Il sito Web Thought Catalogue – il titolo è tutto un programma – ha pubblicato un articolo da brivido scritto come se fosse la confessione scritta in prima persona da una donna, che avrebbe sofferto di una terrificante esperienza medica dopo aver usato inconsapevolmente un assorbente interno contenente un ragno. Questo sarebbe sopravvissuto nel suo utero costringendola ad affrontare una operazione chirurgica per liberarsene.

Vivere con un ragno nell’utero

La donna affermerebbe di essersi trovata seduta nel wc con un flusso costante di sangue che scorre lungo le sue gambe. Portata in chirurgia d'urgenza sarebbe stata poi sottoposta ad una isterectomia. I medici avrebbero concluso che tramite il suo assorbente interno doveva essere entrato un ragno, bloccato all'interno del cotone per un nefasto errore di produzione. Una volta che il tampone era bagnato e fradicio il ragno sarebbe uscito dall'involucro di cotone, scorrendo rapidamente lungo il suo utero. L'essere accampatosi lì per diverso tempo crebbe, nutrendosi dei fluidi mestruali una volta al mese. Secondo i medici "la cosa" avrebbe misurato più di due centimetri. Si conoscerebbe anche la specie, un "ragno cacciatore".

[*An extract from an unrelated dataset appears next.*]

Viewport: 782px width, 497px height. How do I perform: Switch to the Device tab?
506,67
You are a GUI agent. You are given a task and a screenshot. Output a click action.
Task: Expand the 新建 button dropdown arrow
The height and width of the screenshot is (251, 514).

Perché si tratta di una bufala?

Gli eventi descritti in questa storia non sono plausibili e, del resto, tutti i medici che abbiamo consultato escludono la psossibilità che un ragno possa prosperare nell'utero di una donna nutrendosi periodicamente dei suoi fluidi mestruali. Esistono casi di studio in medicina tra i più incredibili, come quello già trattato della forchetta rinvenuta nell'uretra di un paziente australiano. Non risulta invece nessun caso nella letteratura medica di ragni nell'utero. Tanto meno ci risulta che il ragno cacciatore possa infestare l'utero di una donna. Ma per capire che si tratta solo di una bufala basta dare un'occhiata a come è stato posizionato il sito e l'articolo in questione. Spesso trascuriamo di controllare i "tag" quando leggiamo un post in Rete, cosa che invece ci aiuterebbe a scongiurare la diffusione di molte bufale. Le etichette sono le seguenti: “Scary stories", "Jokes" e "Creepy”. Anche dare un’occhiata all’archivio degli articoli dell’autrice Brianna Appling aiuta molto a farci un’idea, sono tutte palesemente storie inventate di genere horror. Come si evince anche dall'articolo dei colleghi di Snopes il problema non è tanto degli autori – in questo caso – quanto della leggerezza con cui gli utenti usano ancora i mezzi della Rete.